With the publication of this blog post I have also sent out our first Report URI newsletter email, shown above. The newsletter will be a somewhat regular thing with information about the service, relevant news stories or recent events and updates or offers. First of all, you're only going to get the email if you subscribed for an account with us, that's the only way we'd have your email address anyway. Next is the opt in/out situation which we've put a lot of effort into. We've defaulted all users to being opted in to marketing emails but made it as easy as we can to opt out if you don't want to receive them. I did think about sending an email to communicate the upcoming change and ask users to set their preference but sending an email to ask if we can send you an email seemed a bit redundant. Instead we're going to send the first email out and have our one-click unsubscribe link in the footer so that if users do want to opt-out, it's just the same amount of work as if we'd sent an email to ask their preference. If you visit the unsubscribe page linked in the footer, you get the following single click option to immediately unsubscribe yourself.
No messing around and you don't need to be authenticated, we really wanted to make this as simple as possible to stop receiving them, the way it should be. It's also the same in your Account Settings if you want to do it there too! Simply head the Settings page, click Opt Out and that's it, you're out!
There's no "7 days to update our database", "we'll process it as soon as we can" or anything like that. Click the button and you're out!
Lastly, we've integrated a few standards that will make it easier to unsubscribe if you use the GMail web UI and hopefully other mail providers will soon support this too.
The List-Unsubscribe
header provides a location where the user's email client can unsubscribe from this email and the List-Unsubscribe-Post
header tells it that it can do so by making a POST request there for that user.

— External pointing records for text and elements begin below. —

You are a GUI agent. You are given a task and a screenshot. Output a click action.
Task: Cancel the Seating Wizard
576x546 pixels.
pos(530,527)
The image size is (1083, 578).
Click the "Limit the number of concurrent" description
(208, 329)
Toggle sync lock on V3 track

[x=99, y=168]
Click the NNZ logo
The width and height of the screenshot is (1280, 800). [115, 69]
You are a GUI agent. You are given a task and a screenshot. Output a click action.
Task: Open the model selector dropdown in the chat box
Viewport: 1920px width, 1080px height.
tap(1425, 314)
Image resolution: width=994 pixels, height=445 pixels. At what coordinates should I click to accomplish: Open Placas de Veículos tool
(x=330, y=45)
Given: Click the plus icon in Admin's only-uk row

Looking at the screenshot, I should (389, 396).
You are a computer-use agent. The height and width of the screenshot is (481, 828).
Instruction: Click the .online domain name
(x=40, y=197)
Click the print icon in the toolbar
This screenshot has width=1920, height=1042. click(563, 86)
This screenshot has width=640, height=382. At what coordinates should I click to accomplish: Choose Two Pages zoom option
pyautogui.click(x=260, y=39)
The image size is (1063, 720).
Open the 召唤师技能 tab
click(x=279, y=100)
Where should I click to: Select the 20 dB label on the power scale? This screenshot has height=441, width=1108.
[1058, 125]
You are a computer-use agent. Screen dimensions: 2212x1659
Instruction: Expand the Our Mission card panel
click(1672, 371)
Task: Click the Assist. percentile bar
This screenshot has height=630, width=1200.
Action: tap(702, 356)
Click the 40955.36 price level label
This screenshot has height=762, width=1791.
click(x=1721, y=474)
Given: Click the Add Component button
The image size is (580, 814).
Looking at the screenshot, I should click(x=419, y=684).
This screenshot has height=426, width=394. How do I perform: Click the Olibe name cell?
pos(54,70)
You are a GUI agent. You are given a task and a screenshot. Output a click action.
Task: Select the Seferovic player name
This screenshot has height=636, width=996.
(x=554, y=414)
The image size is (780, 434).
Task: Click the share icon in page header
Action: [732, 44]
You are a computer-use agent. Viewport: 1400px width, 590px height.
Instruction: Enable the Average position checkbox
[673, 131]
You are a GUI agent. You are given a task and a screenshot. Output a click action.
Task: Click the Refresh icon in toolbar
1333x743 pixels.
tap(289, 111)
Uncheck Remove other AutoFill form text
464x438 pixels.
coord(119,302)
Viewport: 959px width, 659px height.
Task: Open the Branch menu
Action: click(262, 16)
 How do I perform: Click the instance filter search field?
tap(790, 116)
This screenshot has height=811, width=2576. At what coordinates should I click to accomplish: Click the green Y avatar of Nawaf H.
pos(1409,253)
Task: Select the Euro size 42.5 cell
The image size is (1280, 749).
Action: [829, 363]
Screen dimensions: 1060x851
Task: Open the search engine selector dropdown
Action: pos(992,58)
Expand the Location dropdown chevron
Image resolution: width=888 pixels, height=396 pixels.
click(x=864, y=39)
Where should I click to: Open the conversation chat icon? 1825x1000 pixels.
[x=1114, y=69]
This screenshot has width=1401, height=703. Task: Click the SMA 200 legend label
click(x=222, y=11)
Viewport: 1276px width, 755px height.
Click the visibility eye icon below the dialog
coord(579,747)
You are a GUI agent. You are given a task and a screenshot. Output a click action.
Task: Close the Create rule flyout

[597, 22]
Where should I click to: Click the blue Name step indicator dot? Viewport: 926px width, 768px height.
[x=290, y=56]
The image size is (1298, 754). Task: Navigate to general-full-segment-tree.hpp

The user doesn't need to leave the mail app/client, they simply click the button and they're unsubscribed without having to do anything further! You can read more details on this in Google's Bulk Senders Guidelines.
Other Options
I'm currently looking at how we start to get the word out there a little more about how awesome browser reporting is and how much information it can provide to you. Do we do sponsored Tweets or Facebook posts? How about Google Ads? The honest answer is that I don't know and this is a brand new adventure for me! What I'd absolutely love is for you to give me your feedback and ideas. As always, the comment section below is there for anyone to weigh in and the information posted here won't just be useful to me, but to anyone that might come by this post in the future. Is there something we can do? What are the best next steps from here? What will give us the most bang for our buck? Are there good blogs or articles I should read?
I have a reasonably good following on my blog now and I think crowdsourcing a few ideas would be a great start to tackling this problem, and I'd certainly appreciate your help!